Wednesday, January 19, 2022
CVTC welcomes new health care simulation mannequins
Students and instructors in health care education programs at Chippewa Valley Technical College in River Falls and Eau Claire are learning all about their new simulation mannequins as students come back to school for the spring semester.
Blue veins snaked their way under skin on the hands of a new health care mannequin in the Simulation Center at Chippewa Valley Technical College in River Falls.
The life-sized and life-like figures are sophisticated pieces of techy machinery made to help teach nursing students skills they need to begin working on the real thing – patients.
Theresa Meinen, CVTC Simulation Center coordinator and director of clinical education in the respiratory therapy program, said the college was able to purchase 10 mannequin simulators in total – six for the Eau Claire campus and four for the River Falls campus. The purchase was made with the help of a federally funded grant spurred by covid.
Meinen said that the college previously had many mannequin simulators, but some were “very old,” and the newest models were between five and seven years old. Technology changes quickly, and new mannequins were a must.
“With Covid and having to convert much of our respiratory education to simulation, we needed to have better-equipped mannequins and more as well to effectively teach during the pandemic,” Meinen said. “Prior to Covid, respiratory education was all done clinically. We weren’t able to fully train with ventilators on simulators before this.

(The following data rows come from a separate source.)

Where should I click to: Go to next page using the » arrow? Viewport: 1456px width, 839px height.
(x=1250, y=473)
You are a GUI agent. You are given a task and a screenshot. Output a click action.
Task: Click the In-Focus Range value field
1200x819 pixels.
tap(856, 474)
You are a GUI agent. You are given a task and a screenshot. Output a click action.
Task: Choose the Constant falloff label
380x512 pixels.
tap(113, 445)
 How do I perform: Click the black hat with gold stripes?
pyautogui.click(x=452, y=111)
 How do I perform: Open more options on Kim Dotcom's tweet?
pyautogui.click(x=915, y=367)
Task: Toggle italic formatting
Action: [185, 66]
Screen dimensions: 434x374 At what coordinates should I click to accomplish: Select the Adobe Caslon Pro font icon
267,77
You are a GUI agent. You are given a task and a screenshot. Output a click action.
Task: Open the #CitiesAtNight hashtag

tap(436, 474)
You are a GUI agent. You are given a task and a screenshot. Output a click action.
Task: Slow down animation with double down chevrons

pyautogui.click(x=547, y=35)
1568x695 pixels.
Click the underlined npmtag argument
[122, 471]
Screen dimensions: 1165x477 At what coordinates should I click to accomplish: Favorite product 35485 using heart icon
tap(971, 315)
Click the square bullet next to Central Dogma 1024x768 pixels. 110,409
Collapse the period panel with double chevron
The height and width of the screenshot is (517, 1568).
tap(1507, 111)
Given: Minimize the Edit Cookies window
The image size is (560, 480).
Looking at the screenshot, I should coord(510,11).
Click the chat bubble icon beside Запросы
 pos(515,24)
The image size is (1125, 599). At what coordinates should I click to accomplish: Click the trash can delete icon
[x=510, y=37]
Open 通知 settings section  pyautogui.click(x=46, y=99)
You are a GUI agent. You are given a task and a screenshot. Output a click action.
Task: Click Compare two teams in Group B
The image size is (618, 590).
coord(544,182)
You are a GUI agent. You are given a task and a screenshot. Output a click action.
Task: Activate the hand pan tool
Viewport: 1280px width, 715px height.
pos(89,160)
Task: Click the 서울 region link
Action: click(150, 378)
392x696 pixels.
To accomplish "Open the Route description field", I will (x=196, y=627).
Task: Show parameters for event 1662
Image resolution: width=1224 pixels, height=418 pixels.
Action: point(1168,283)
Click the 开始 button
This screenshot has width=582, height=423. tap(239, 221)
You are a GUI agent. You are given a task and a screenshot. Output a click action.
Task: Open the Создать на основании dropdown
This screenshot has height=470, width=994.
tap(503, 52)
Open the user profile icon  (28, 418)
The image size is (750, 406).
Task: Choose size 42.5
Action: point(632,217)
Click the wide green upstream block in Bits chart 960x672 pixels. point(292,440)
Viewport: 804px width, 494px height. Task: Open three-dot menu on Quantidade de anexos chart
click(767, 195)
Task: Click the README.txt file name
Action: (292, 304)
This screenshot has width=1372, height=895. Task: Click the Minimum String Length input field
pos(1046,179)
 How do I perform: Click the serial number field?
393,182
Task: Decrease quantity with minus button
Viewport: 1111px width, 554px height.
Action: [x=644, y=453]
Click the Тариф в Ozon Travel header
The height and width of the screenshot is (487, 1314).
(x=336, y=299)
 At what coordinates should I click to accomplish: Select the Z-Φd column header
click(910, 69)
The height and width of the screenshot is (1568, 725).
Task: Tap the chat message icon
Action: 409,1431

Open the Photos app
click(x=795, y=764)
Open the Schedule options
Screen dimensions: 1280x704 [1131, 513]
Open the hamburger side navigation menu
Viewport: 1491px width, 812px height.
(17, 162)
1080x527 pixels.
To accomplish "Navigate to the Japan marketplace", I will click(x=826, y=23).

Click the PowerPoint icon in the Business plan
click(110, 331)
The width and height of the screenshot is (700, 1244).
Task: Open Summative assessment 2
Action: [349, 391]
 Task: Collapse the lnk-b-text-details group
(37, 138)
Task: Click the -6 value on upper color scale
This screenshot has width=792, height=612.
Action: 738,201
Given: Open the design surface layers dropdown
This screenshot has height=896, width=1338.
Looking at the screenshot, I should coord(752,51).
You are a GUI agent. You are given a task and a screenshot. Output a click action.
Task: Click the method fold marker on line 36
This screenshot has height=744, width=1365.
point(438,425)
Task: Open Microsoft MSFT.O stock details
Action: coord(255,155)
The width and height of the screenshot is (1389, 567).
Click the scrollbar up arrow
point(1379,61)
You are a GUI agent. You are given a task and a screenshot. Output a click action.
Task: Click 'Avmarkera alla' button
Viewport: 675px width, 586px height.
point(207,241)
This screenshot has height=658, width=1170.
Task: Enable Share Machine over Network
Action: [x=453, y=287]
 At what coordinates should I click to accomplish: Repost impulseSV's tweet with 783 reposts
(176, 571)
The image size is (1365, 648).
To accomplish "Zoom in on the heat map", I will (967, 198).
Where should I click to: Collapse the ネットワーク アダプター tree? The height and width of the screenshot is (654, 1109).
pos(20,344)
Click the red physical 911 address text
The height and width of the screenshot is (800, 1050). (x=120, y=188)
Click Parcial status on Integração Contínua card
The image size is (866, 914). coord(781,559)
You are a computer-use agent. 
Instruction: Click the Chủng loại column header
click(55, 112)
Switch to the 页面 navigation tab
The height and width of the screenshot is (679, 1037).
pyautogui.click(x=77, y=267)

The goal is to provide the most life-like scenarios possible to prepare students for clinical interaction with actual patients. However, students in health care fields at CVTC must put in a set amount of hours at bedsides. Not all learning can be done on the simulators. But the mannequins do provide an impressive array of features.
“The new mannequins are pretty incredible,” Meinen said. “We program the scenarios we need, and the mannequin reacts. We can very closely replicate a clinical setting now. What we have is a better representation of what students will see in the clinical site.”